A number of years ago in Israel there was a bit of a turf war going on between the Supreme Court and the Rabbanut. It blew up into a really big issue and as is typical in Israel, there was a big demonstration planned to show support for the chareidi position. Naturally, all the "Gedolim" were encouraging everyone to turn out to show their support, protest, etc. I didn't particularly disagree with their position (actually, I didn't really have an informed opinion on the issue at all. Like most of these sort of things, I just went along with the popular consensus on stuff like this.), but I did feel a certain empathy for a small opposition group that had set up an "anti-the issue" camp not far from the main demonstrators. I mentioned to a friend that I was thinking of showing up to their protest also and somehow it got back to my rebbe who felt he had to speak to me about it. So, he starts telling me how wrong it would be for me to go to this opposition group, it would be a chillul Hashem, etc. and I innocently tell him that I really don't understand the issue very well and don't see why I should have to go along with what everyone else is doing. (Ok, it wasn't so innocent. I pretty much knew how he'd react.) And he answers me, in the strongest possible terms, "Because the gedolim say you should go! Whether you understand it or not!"

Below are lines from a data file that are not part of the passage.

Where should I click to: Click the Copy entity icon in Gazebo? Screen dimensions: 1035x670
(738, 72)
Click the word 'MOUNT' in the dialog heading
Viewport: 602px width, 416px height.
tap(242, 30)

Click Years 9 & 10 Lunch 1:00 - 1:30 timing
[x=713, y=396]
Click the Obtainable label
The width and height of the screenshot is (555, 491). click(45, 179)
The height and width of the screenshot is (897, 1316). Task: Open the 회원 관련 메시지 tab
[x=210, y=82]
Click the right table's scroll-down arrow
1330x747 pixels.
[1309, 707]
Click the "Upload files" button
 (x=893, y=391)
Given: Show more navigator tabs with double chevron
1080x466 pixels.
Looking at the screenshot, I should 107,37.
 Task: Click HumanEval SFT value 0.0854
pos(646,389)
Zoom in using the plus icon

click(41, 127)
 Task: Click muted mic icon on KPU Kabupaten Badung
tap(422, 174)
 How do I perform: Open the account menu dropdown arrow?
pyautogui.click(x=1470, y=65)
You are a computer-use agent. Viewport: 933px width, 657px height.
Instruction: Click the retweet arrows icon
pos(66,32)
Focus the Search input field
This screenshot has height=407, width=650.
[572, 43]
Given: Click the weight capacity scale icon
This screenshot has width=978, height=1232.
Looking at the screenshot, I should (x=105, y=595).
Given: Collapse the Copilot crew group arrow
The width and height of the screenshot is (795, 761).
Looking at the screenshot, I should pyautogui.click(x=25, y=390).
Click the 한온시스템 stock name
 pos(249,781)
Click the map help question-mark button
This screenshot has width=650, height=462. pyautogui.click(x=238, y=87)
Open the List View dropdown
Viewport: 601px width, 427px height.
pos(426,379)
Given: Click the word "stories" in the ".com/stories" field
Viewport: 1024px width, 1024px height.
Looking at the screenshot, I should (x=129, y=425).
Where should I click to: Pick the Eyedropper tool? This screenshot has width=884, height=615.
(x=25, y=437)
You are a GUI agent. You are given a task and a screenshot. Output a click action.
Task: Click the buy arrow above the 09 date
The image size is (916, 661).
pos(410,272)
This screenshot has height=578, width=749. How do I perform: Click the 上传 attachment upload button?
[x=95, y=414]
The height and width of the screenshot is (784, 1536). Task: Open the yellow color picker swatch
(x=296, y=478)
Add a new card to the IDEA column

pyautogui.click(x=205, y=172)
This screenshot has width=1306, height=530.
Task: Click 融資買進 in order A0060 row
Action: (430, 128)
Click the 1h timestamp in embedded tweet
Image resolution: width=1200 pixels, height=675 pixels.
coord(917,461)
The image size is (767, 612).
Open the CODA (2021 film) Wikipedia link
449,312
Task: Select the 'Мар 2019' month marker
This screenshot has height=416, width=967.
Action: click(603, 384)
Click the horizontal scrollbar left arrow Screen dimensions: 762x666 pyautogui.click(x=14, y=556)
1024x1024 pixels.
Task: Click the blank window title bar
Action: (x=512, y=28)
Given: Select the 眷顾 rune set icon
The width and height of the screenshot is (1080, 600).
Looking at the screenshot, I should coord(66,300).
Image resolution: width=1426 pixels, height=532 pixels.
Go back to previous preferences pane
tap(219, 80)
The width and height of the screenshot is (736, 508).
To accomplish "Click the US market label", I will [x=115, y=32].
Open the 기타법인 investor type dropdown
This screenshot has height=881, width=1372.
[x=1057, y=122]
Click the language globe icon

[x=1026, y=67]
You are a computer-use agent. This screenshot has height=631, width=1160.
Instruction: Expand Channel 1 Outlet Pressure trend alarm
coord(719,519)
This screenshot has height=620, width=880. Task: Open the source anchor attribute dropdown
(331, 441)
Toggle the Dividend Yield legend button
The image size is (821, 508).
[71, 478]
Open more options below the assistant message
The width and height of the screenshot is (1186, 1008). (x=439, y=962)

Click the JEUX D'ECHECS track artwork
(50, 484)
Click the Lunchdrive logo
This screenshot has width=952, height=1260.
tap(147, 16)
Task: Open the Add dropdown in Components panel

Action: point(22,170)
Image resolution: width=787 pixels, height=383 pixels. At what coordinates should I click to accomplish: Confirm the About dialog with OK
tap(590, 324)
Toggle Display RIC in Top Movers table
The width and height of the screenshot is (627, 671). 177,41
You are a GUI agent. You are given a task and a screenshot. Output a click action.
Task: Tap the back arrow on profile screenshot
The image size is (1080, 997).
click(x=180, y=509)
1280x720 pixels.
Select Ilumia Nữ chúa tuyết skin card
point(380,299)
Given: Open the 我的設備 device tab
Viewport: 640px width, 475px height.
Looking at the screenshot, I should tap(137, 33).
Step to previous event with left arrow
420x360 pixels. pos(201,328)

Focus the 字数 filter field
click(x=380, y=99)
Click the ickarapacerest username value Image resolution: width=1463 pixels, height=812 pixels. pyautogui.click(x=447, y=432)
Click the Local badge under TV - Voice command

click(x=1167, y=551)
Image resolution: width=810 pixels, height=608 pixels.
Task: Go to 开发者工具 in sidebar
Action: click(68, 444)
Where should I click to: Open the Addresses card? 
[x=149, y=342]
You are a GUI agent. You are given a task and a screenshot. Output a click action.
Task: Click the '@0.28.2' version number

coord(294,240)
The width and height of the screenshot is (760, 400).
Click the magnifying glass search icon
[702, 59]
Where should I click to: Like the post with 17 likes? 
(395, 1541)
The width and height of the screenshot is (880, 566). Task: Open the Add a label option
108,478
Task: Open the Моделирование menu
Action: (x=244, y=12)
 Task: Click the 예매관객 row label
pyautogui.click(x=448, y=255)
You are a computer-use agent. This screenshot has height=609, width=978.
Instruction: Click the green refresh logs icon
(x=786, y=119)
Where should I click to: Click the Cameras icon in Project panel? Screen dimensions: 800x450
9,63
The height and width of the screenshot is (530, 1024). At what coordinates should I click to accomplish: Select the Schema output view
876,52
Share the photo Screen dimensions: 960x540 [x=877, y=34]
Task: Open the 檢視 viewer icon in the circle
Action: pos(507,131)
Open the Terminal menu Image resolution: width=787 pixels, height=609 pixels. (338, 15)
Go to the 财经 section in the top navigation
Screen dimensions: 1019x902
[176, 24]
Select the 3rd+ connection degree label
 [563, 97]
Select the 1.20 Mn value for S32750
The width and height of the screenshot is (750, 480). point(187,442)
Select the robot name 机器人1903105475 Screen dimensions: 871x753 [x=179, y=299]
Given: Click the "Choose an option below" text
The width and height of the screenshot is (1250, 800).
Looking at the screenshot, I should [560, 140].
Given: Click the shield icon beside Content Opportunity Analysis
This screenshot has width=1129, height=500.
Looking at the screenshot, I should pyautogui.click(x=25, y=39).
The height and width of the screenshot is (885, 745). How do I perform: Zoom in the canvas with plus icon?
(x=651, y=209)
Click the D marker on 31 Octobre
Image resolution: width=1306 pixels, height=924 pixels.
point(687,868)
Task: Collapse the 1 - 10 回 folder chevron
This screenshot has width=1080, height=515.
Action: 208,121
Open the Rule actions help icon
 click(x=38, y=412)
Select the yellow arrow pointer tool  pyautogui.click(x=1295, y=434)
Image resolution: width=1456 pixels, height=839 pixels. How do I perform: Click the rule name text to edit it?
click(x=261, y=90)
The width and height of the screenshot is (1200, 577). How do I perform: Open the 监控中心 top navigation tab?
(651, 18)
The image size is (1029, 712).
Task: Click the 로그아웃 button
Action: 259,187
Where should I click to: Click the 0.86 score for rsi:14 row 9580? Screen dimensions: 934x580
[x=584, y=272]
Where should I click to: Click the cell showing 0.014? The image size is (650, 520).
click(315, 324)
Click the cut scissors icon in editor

And right then, I think I had a sort of epiphany. Looking back, it seems kind of strange, because I had heard the chant of "Because the gedolim say so" hundreds of times prior, and never before did I react like I felt just then. But when he said it to me that instant, all of a sudden I had a feeling of how wrong such an attitude was. To demand from me such an unswerving allegiance to an objective that I knew nothing about, all because someone else had deemed it important? I mean, I understand that they want me to value what they value. But if I don't, then I'm supposed to just act as if I do, even when I don't?!
But of course. That was exactly what I was supposed to do. Because "The Gedolim" speak the truth and know what's right, and any person with good sense will do what's right even if they don't necessarily understand why it is so.
I ended up not visiting the small opposition group and dutifully attending the massive chareidi protest like my rebbe had told me to do. I didn't enjoy it very much. I actually felt uncomfortable being there because I realized that I didn't really identify with the cause. But at least I knew that I was doing the right thing. Because the gedolim were for it. And they always know what's right. Even if I didn't understand why. Even if I thought otherwise. I knew and understood without a doubt that I could never be right when the gedolim were saying that I was wrong.